If the freedom of speech is taken away then dumb and silent we may be led, like sheep to the slaughter.

- George Washington

Friday 12 February 2010

Tear jerker

Having played my Christmas present (a John Williams and Julian Bream guitar compilation) over and over until it was almost worn out, I decided to change the CD in the car player. And what should fall to hand but a copy of Fauré's Requiem.

If you don't know this piece, it's delightful. It is a treatment of the Requiem Mass, but with Fauré's light touch. It is musically dramatic, but has little of the anguish and pain of Verdi or the the passion of Brahms. It's a joyful piece, almost a lullaby. Death not as torment or fear, but as a happy release, a deliverance.

There is one part of it that I think is possibly the most beautiful sequence of harmonies ever written, by anyone, at any time, in the world in space, as Molesworth sa.
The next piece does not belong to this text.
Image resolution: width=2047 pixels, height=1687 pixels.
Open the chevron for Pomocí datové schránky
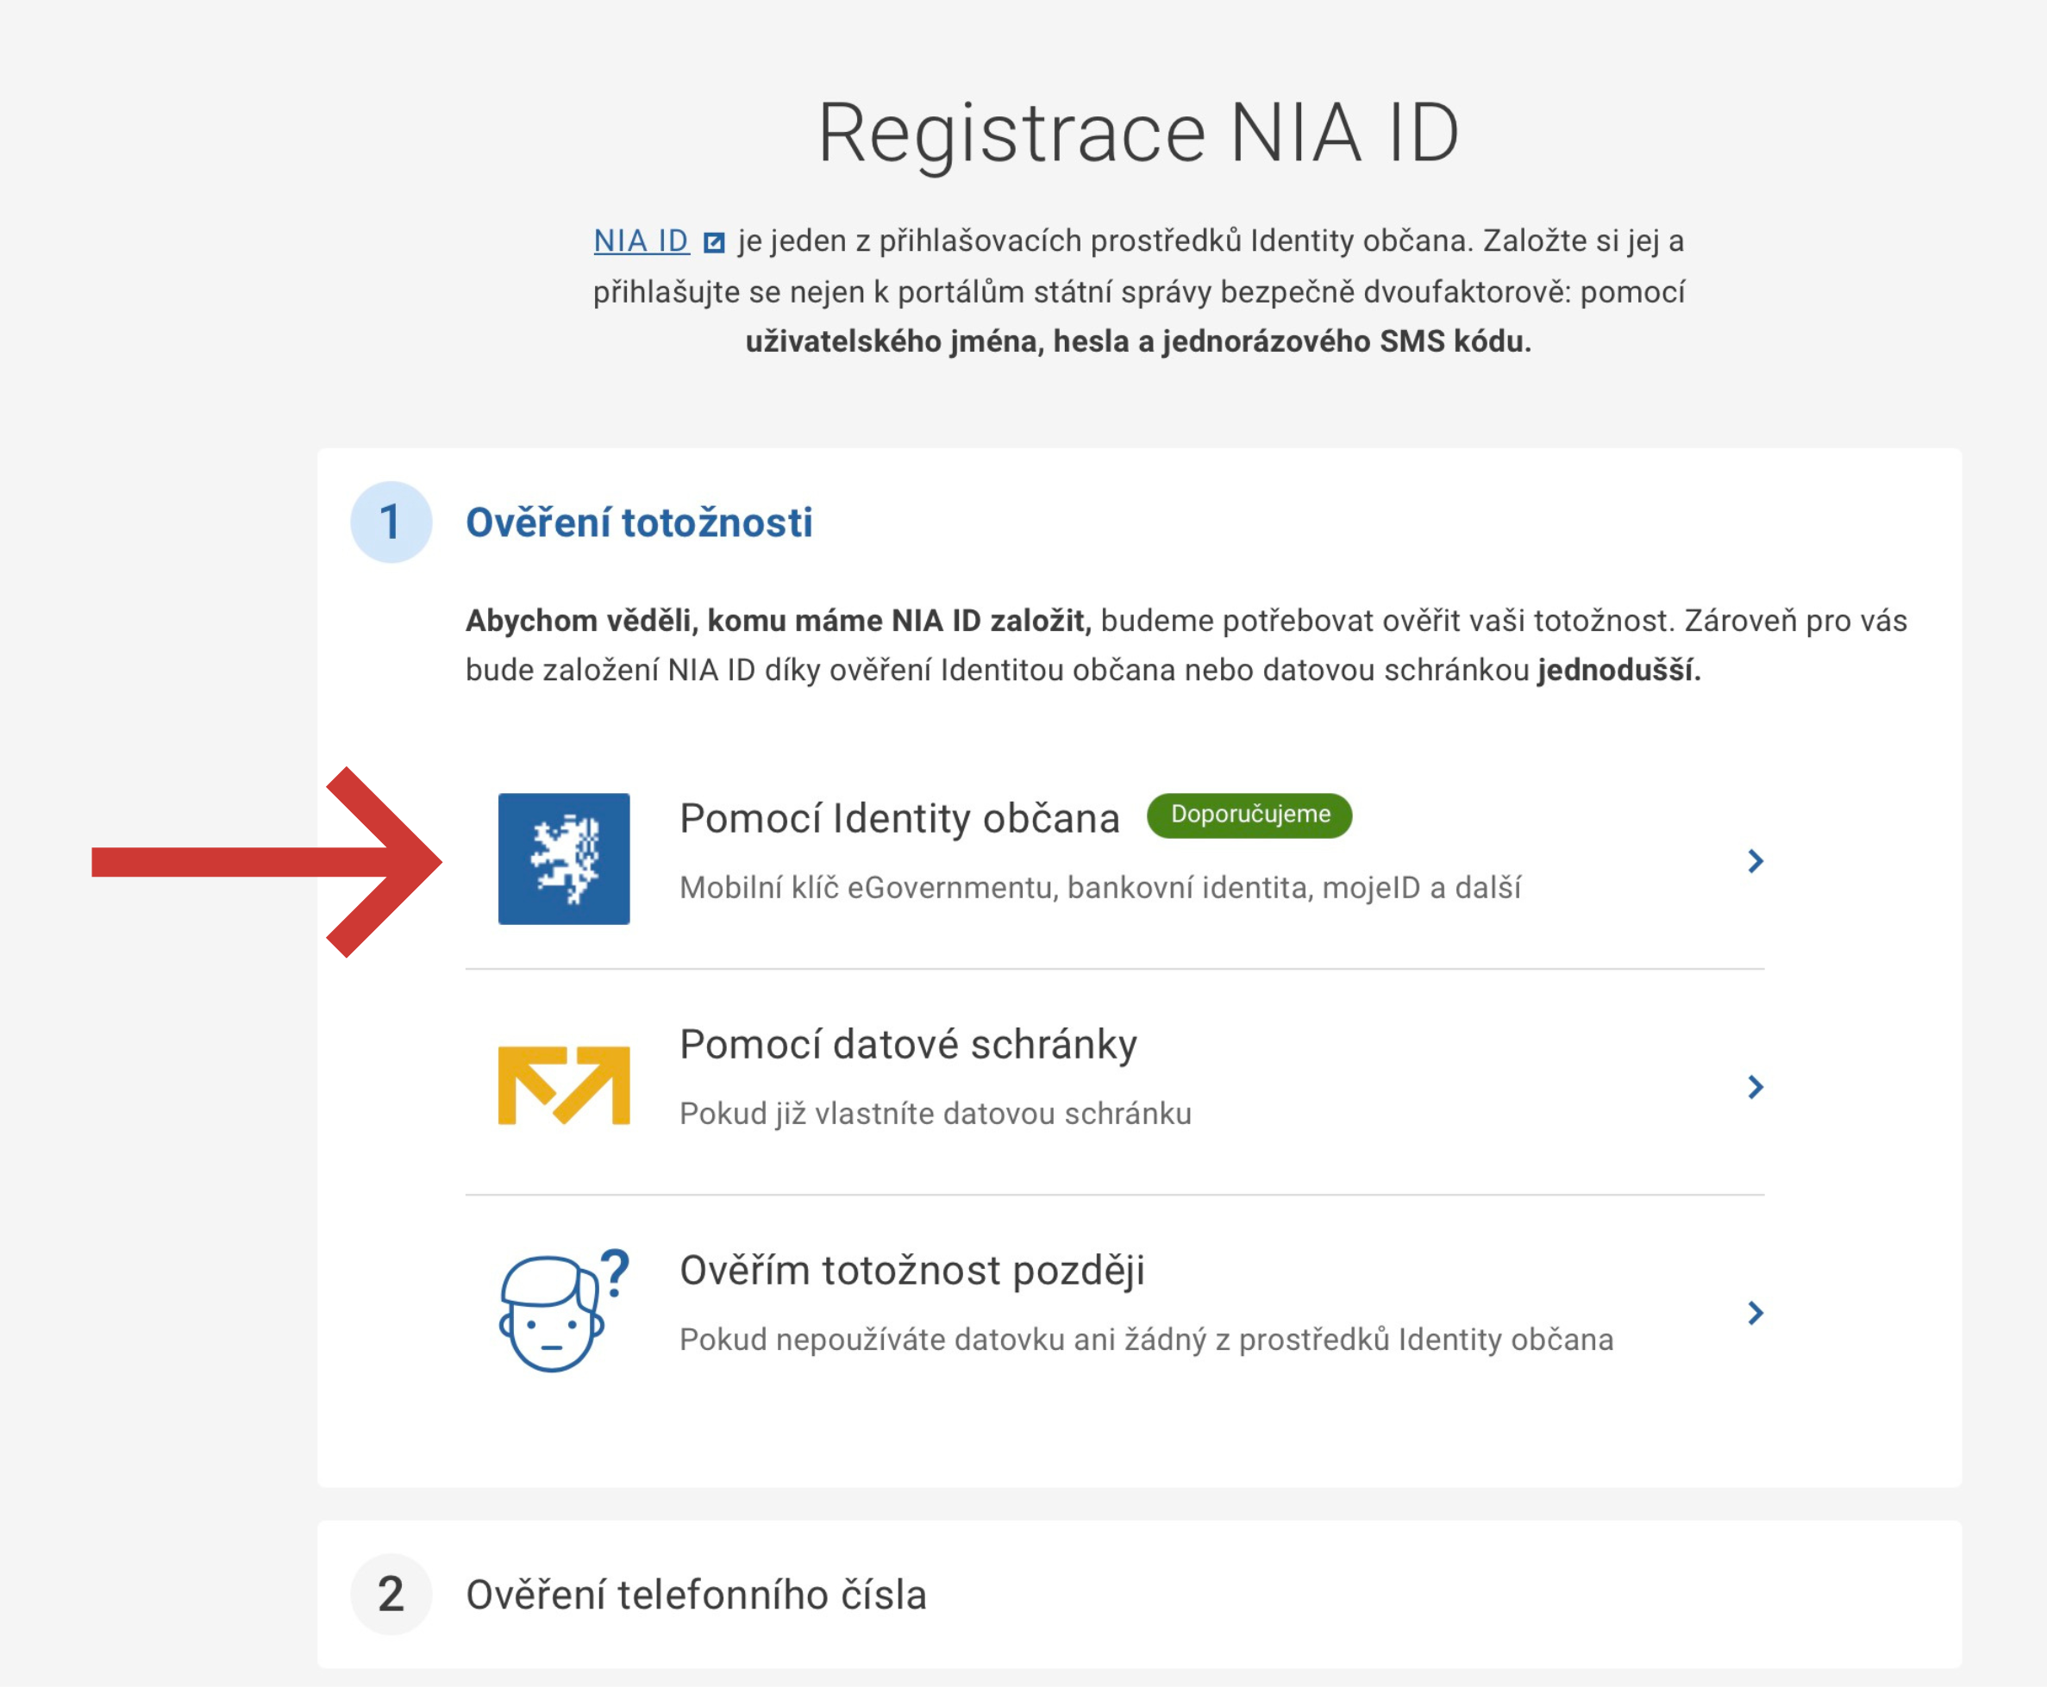tap(1754, 1086)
At the end of the second movement, Offertoire, there is one minute and nine seconds of pure bliss.

Ne cadant in obscurum
Amen

Nor let them fall into darkness,
Amen.

The choir sing the ne cadant part with slightly dissonant harmony, which gives a sense of unease and discomfort. This leads into the Amen, which is written with a soaring soprano melody, underpinned by the other voices, which rise in parallel and then interweave beneath, finally resolving through a simple perfect cadence into the final chord. It ends in a perfect place, reached by the perfect path. Every time I hear it, I feel that prickle at the back of the eyes.

If you want to know the piece of music that should be playing as I depart this world, that will be it.